More evidence has emerged in the past month to illustrate how far short of the ideal UK management practices remain. One of the most intriguing was a survey commissioned by Investors in People UK, the body set up to promote and regulate the IiP standard. It found that three quarters of UK managers and four out of five of their staff believe that ‘dead wood’ - employees who consistently under-perform - is a problem in their organisations.
Nor is this a problem confined to casual or low-paid employees: 39% of the managers polled complained about colleagues not pulling their weight.
Although it seems that managers are aware of the problem of people just going through the motions, they don’t seem to be doing much about it: 40% of the employees surveyed said their employer wasn’t taking any action to address the issue.
IiP did a sectoral breakdown of the retail sector for The Grocer, which showed that 46% of retail workers deal directly with someone who isn’t pulling their weight at work, and 44% thought “laziness” was the main reason for people not doing their fair share.
Encouragingly, though, the proportion of employees who said management was turning a blind eye to the problem was only 31%, compared with the overall average of 40%.
As you might expect, the problem is worse in large businesses than in SMEs, where it’s generally harder to hide the fact that you aren’t pulling your weight - 84% of staff in firms with 1,000 or more employees said dead wood was an issue, compared with 64% in companies with 50 or fewer staff.
Jack Welch, the former chief executive of General Electric, is still urging employers to adopt his 20:70:10 approach.
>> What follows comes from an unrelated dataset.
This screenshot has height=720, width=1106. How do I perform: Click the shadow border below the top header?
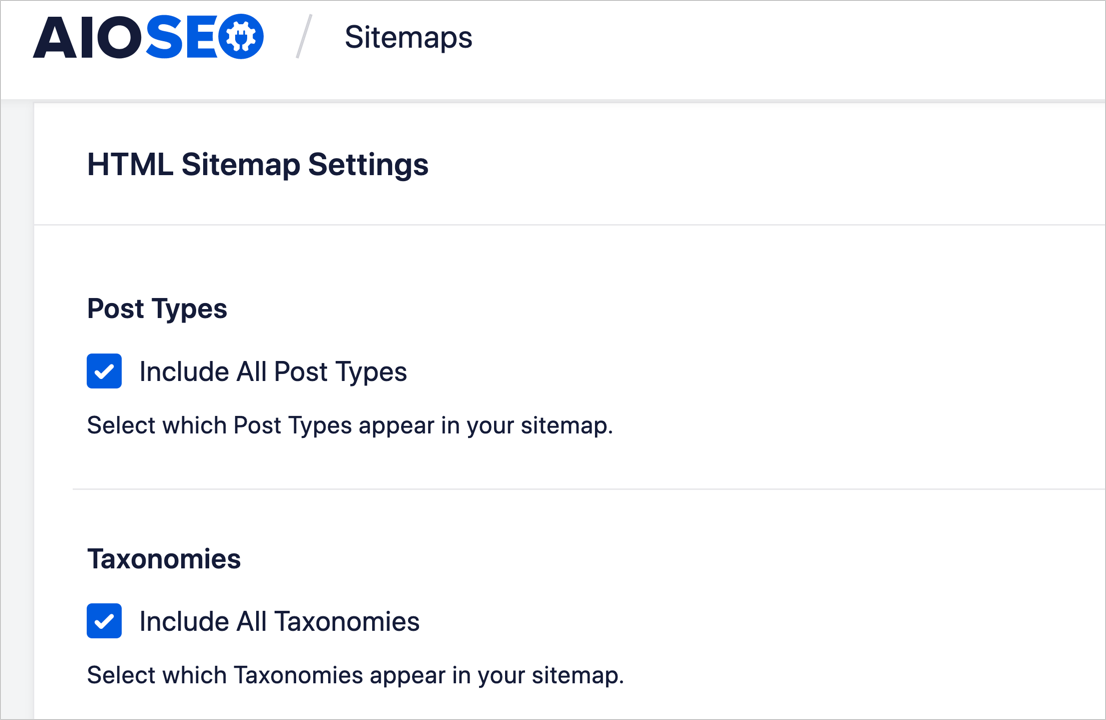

In a nutshell, this means heaping rewards on the top 20% of performers in your organisation, giving the next 70% enough to get by while showing them how to reach top 20 status, and firing the bottom 10% on the grounds that they are dead wood.
Welch’s admirers say this strategy led to a 28% increase in earnings at GE between 1981 and 2001, and a few years ago HR seminars all over the country were packed with companies announcing that they too were going to get tough on unproductive employees. That was in the depths of the economic downturn, when it looked like the “war for talent” was over and employers were back in the driving seat. As if.
The reality that dawned on employers all too quickly was that near-zero unemployment was not going away and, suddenly, keeping hold of the middle 70% seemed a lot more important than getting macho with the 10% at the bottom.
I’m no fan of Welch’s approach - simply getting rid of the bottom 10%, who might be under-performing for all sorts of reasons, seems to me to be a waste of potential talent. But the kind of abdication identified in IiP’s survey is equally damaging. Research by the Chartered Institute of Personnel and Development has shown that employees value strong leadership, with managers who manage poor punctuality, frequent absence and similar ‘dead wood’ behaviour in a consistent, fair way.
Turning a blind eye to it - or even worse, failing to explore the causes in the first place - is just going to alienate the staff who still care.